PSC Chairman speaking at the opening of the Anti-Corruption Framework Workshop (part 2)

The Private Sector Commission has called on the Government to strengthen anti-corruption measures so that investment in the local economy will not be inhibited by a lack of transparency and accountability.


Chairman of the Private Sector Commission Paul Cheong was at the time speaking at the opening of the second edition of an Anti-Corruption Framework Workshop aimed at educating participants from various agencies on existing anti-corruption framework.


“People invest in societies that have good policies and programmes and shy away from places that have bad policies and uncertainties. A prime example is the North and South Korea. Companies that also practice good governance are more successful than companies with poor Governance structures. They are able to attract and retain good talent. They are better able to attract and retain better talent. They are better able to access resources and at lower costs."


He went on to praise the Government for moving to engage the private sector on ways to enhance transparency and accountability.


Cheong said that corruption can only be countered effectively by combatting money laundering, illicit trafficking and all forms of criminal activities that fuel corruption and allow criminal actors to shelter these activities.


Meanwhile, Minister of Parliamentary Affairs and Governance Gail Teixeira has said there is no need for Guyana to establish an Anti-Corruption body since the current focus remains on the effective implementation of existing frameworks and allowing the respective agencies to perform their duties.


“There are a number of issues talking about whether one should have some big anti-corruption body that brings every Tom, Dick and Harry together. My own personal view is that its unwilly. I think that we need to get the agencies that we have now that are provided for in constitutional law to function, and function to the best of their ability. After that, we can graduate to another level.”


She went on to note that the current focus in on implementing existing framework efficiently and effectively.


The Anti-Corruption Framework Workshop was first hosted in June as a one-day event with the aim of educating participants on existing anti-corruption framework and the role of various agencies in regards to this.


Over the two days, panel discussions will focus on transparency and accountability in; oversight bodies of Government, private sector and civil society organisations.

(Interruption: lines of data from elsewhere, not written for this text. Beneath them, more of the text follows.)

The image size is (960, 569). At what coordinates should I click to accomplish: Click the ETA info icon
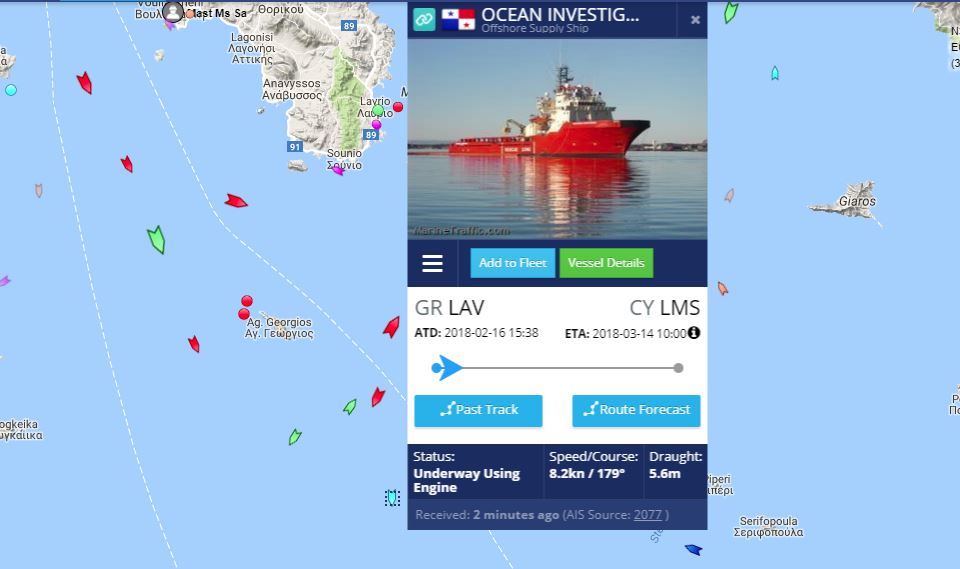click(x=694, y=333)
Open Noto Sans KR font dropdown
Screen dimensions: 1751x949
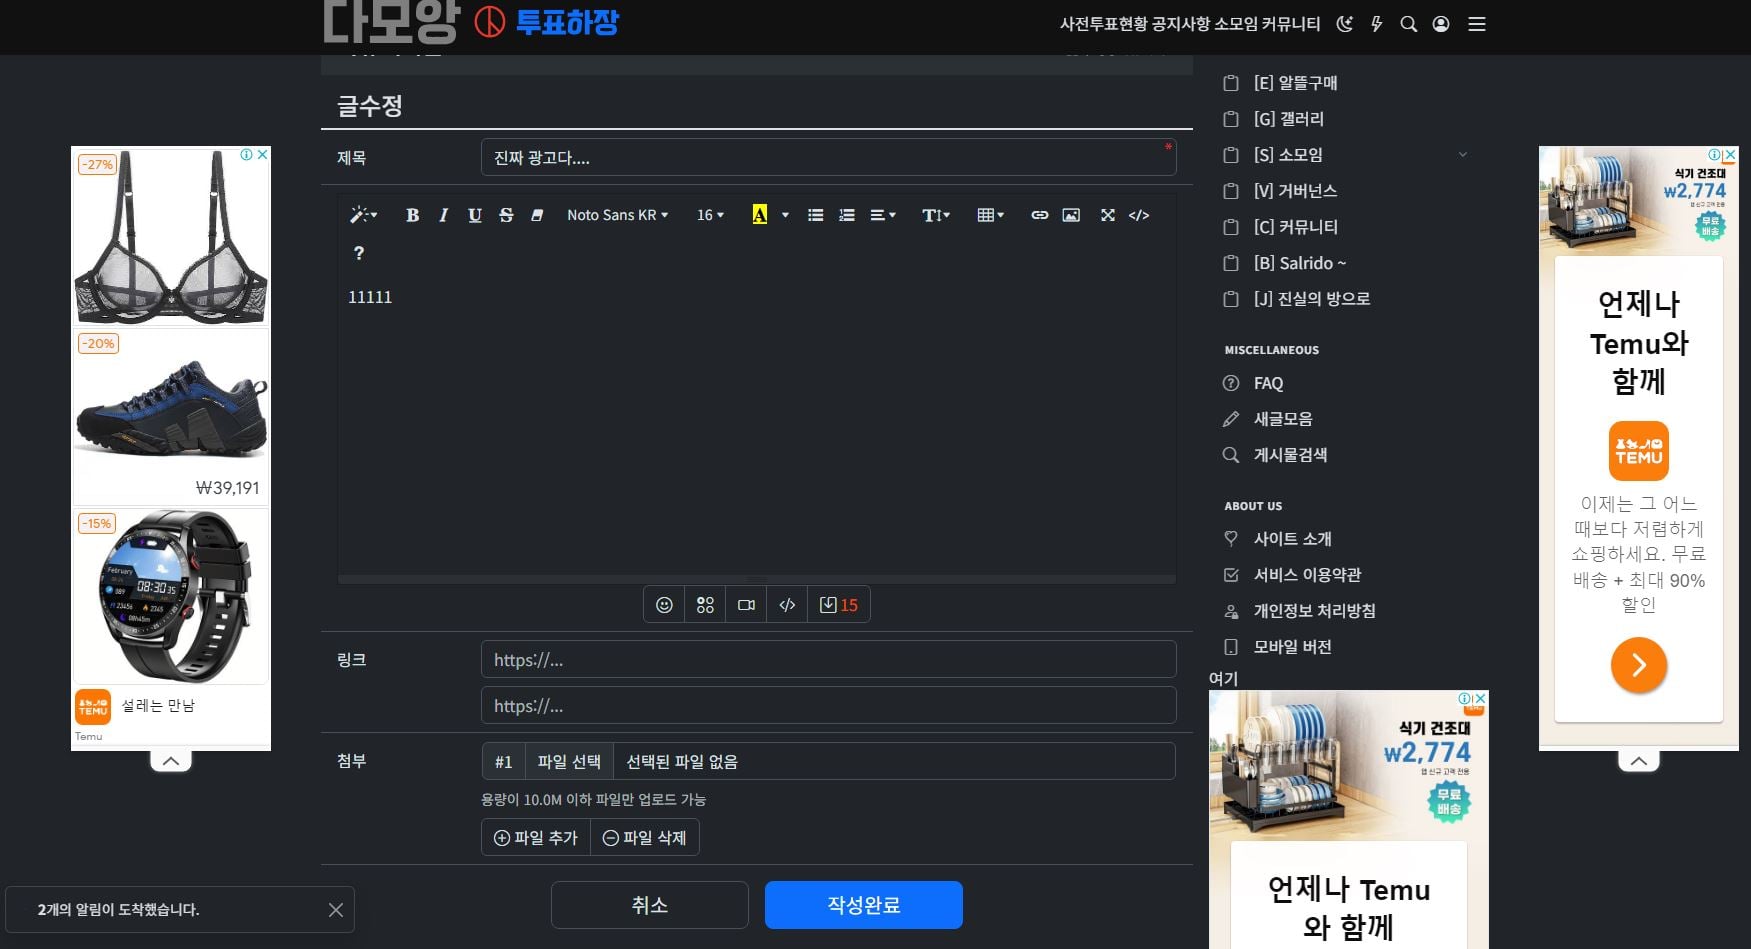(617, 215)
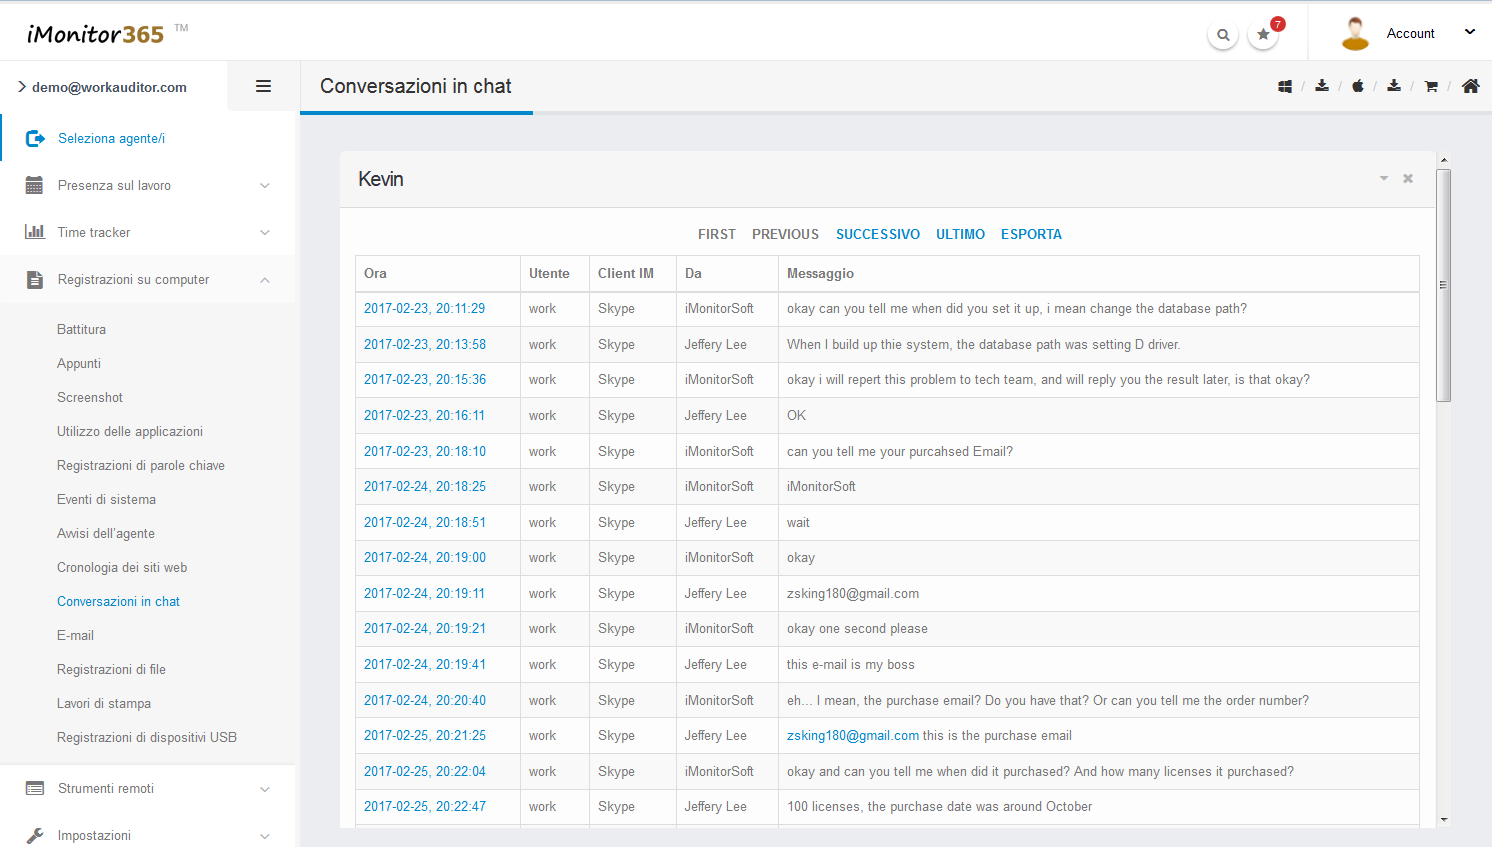The height and width of the screenshot is (847, 1492).
Task: Click the Windows logo icon
Action: 1285,87
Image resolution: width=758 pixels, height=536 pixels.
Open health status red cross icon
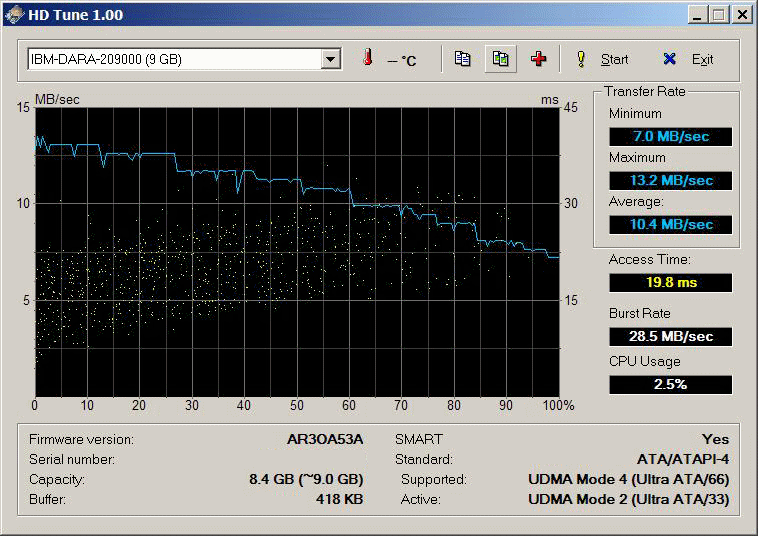[538, 59]
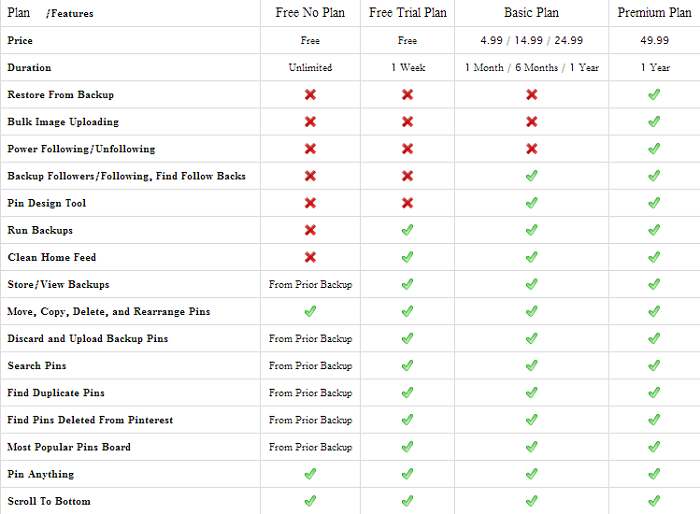This screenshot has width=700, height=514.
Task: Select the Basic Plan column header
Action: 532,13
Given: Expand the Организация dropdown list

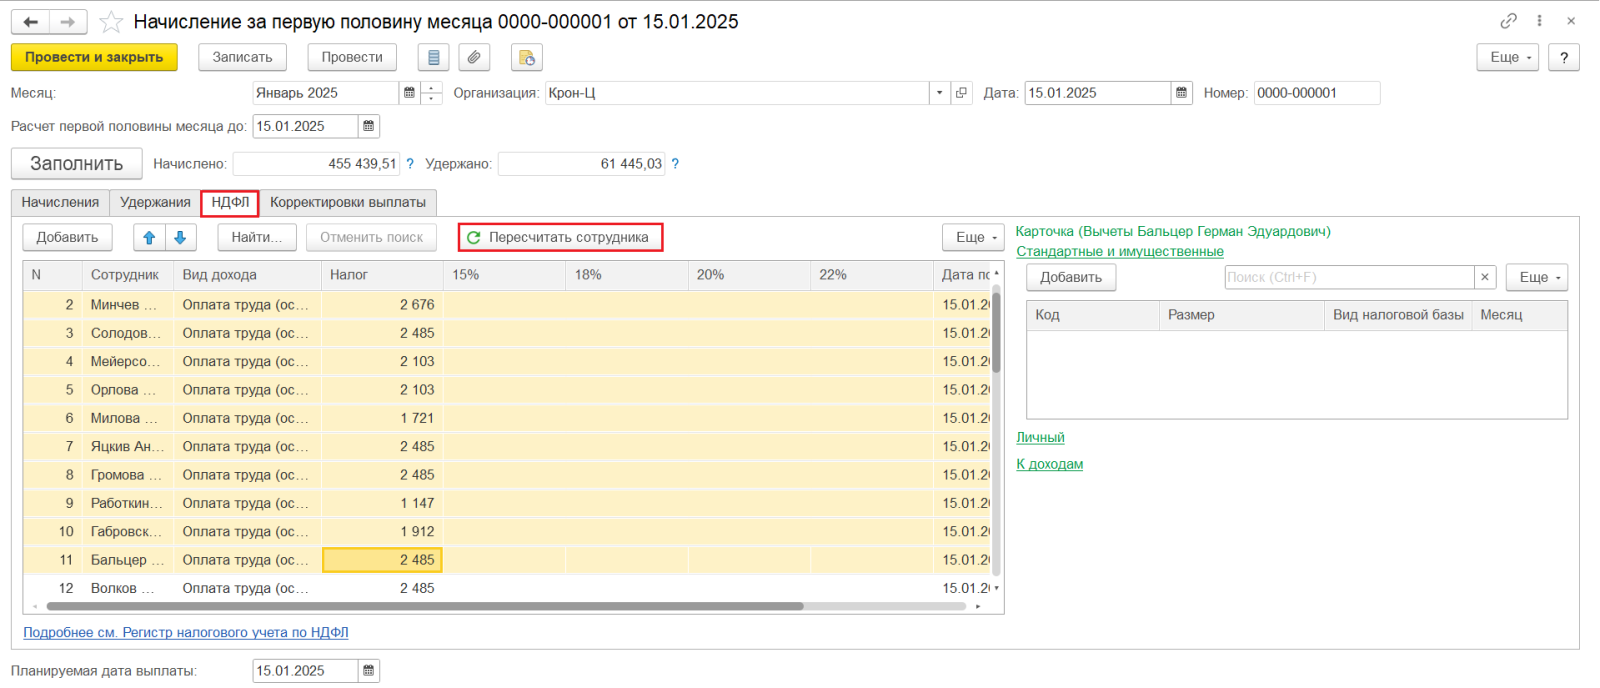Looking at the screenshot, I should point(939,93).
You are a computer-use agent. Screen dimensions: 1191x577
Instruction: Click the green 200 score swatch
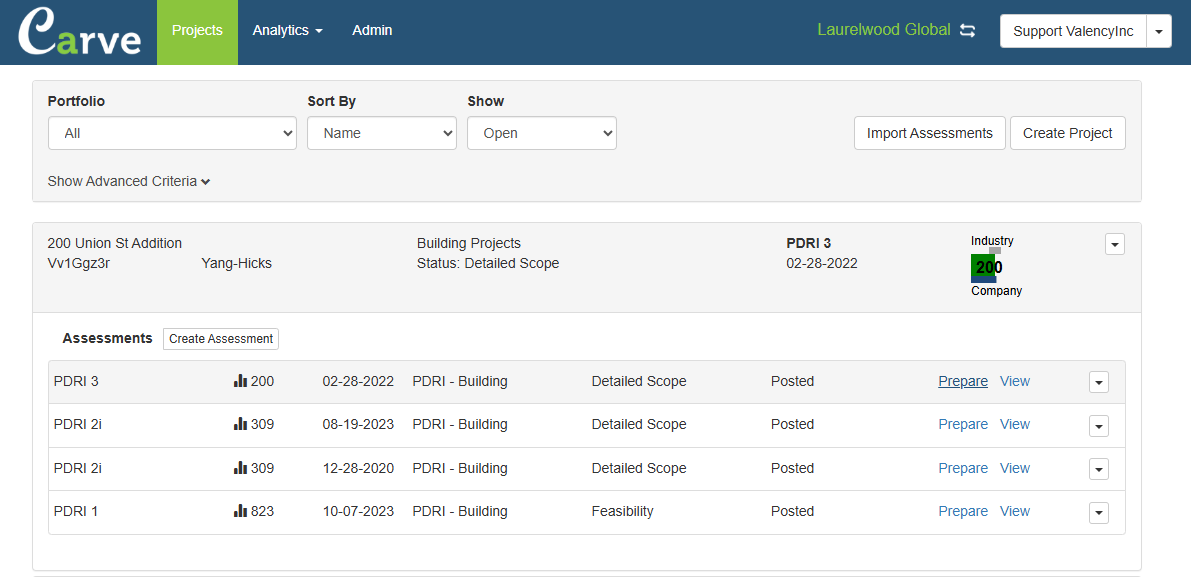984,268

The Minister did not say how many of these workshops will be held, but made it clear that she intends to continue facilitating these discussions to strengthen capacity in the enforcement of the anti-corruption framework.


Existing anti-corruption framework in Guyana involves Guyana’s obligations to the Inter-American Convention against Corruption (IACAC), the United Nations Convention against Corruption (UNCAC), the Lima Commitment and the UNGASS Political Declaration on Corruption. Guyana is also committed to the CELAC Working Group specialised in preventing and combating corruption.